*** Opening of Raw data ***

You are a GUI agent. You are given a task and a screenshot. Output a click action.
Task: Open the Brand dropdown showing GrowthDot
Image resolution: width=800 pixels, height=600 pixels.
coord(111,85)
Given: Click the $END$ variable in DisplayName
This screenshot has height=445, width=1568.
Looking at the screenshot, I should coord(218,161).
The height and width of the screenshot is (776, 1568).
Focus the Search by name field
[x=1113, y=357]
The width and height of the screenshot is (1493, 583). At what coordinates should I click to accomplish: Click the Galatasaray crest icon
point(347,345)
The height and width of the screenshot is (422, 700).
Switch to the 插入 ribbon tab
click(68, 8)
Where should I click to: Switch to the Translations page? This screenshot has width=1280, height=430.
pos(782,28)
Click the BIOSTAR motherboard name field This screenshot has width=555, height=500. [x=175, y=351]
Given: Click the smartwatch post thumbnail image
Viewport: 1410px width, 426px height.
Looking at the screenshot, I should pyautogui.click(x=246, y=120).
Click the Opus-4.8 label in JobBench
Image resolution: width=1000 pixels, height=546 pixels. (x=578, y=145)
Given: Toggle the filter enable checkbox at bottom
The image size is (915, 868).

*** Close of Raw data ***

§ What is required:
In the data above, repeat exactly each line from the first through the line that contains "Given: Click the $END$", and give nothing else.

§ Answer area:
You are a GUI agent. You are given a task and a screenshot. Output a click action.
Task: Open the Brand dropdown showing GrowthDot
Image resolution: width=800 pixels, height=600 pixels.
coord(111,85)
Given: Click the $END$ variable in DisplayName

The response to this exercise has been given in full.